Lembaga Swadaya Masyarakat Lingkungan Akar Bhumi Indonesia melalui Hendrik Hermawan, telah tiga kali mendatangi warga untuk memverifikasi informasi dan menampung aspirasi mereka. Hendrik membenarkan bahwa warga memang menolak pindah, salah satu alasan utamanya adalah ketiadaan akses sungai. Hendrik saat ini berupaya mengumpulkan data untuk memberikan masukan agar Suku Laut mendapatkan perlakuan khusus mengingat dampak PSN Tanjung Sauh ini. “Jangan sampai, dulu mereka mengembara di laut, dipindahkan pemerintah ke darat, sekarang mau dipindahkan lagi,” ungkapnya, menekankan pentingnya akses berkeadilan. Selain isu relokasi, dampak lingkungan seperti berkurangnya pendapatan nelayan Suku Laut akibat kerusakan lingkungan juga menjadi perhatian. Akar Bhumi Indonesia juga sedang menginvestigasi status “patok kampung tua” di Kampung Air Mas untuk mengidentifikasi apakah area tersebut merupakan kawasan bersejarah.
Menanggapi permasalahan ini, manajemen PT BSP, di bawah Panbil Group, menyampaikan klarifikasi. Direksi Panbil Group, Anwar, menegaskan bahwa sejak awal mereka telah mengakomodasi semua masukan dari masyarakat. Terkait akses sungai, Anwar menjelaskan bahwa proses pembuatannya sedang berjalan dari pesisir Pulau Ngenang menuju rumah relokasi di darat, dengan perkiraan jarak hanya sekitar 10 meter ke laut. Meskipun area pesisir Pulau Ngenang merupakan hutan bakau, pihaknya telah bersurat dan berkoordinasi dengan Kementerian Kehutanan untuk mekanisme pembangunan alur sungai tersebut. Anwar juga menyatakan pembangunan sungai akan melibatkan masyarakat sekitar dengan fasilitas dari PT BSP.
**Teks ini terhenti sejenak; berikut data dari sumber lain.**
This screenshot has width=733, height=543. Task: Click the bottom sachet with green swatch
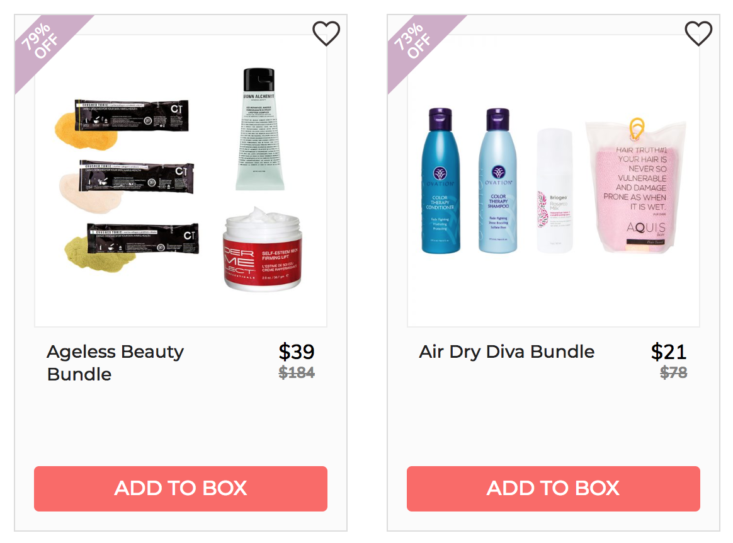131,246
Mengenai permintaan warga untuk membangun rumah di pesisir, Anwar menjelaskan bahwa perusahaan telah membahasnya, namun secara aturan tidak diizinkan membangun hunian di pesisir pulau. “Kami gak mau kerja asal-asal gitu. Segala sesuatu kami ada koridornyalah,” tegasnya. Komunikasi dengan warga sekitarnya disebut telah berlangsung sejak 2018. Anwar menyebutkan, awalnya sempat ada rencana relokasi ke Pulau Kasam, namun peruntukannya tidak sesuai untuk permukiman. Akhirnya, Pulau Ngenang dipilih sebagai lokasi relokasi pada tahun 2021. Selain penyediaan sungai, PT BSP juga menawarkan lahan, rumah relokasi, dan uang sagu hati kepada warga. “Kalau masih ada yang menolak, kami turun lagi, kami diskusikan lagi. Kita gak ada pemaksaan,” jelas Anwar.
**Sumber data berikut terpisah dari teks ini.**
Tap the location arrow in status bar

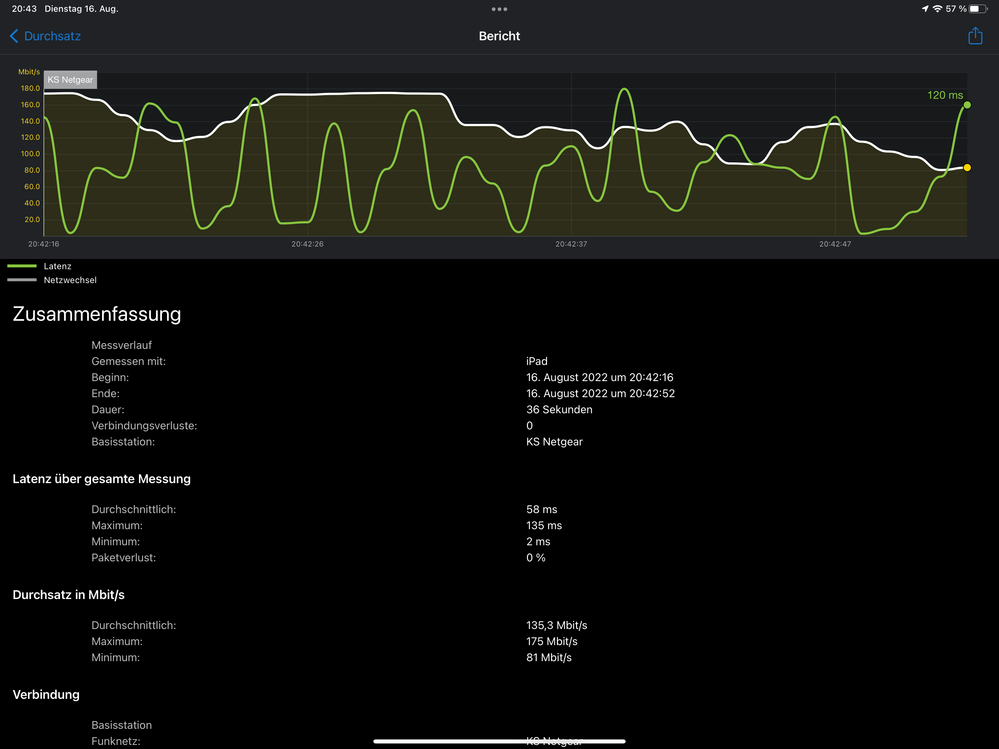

Data dari PT BSP menunjukkan bahwa total warga yang terdampak mencapai 150 kepala keluarga, tersebar di tiga kampung: Kampung Air Mas, Selat Desa, dan Kampung Dapur Arang, yang berada di sekeliling Pulau Tanjung Sauh Besar. Anwar juga memastikan bahwa semua pembangunan di Tanjung Sauh telah memiliki izin dan berstatus PSN serta KEK, dengan laporan berkala kepada pemerintah pusat. Langkah-langkah untuk menjaga lingkungan, seperti pemasangan jaring di sekeliling pulau agar laut tidak keruh, juga telah dilakukan. Rencananya, PSN Pulau Tanjung Sauh dan Ngenang akan menjadi lokasi pembangunan pelabuhan peti kemas, pembangkit listrik, hingga kawasan industri. PT BSP telah merealisasikan investasi kurang lebih Rp 5,5 triliun selama satu tahun ini, dengan proyeksi mencapai Rp 33 triliun hingga tahun 2030.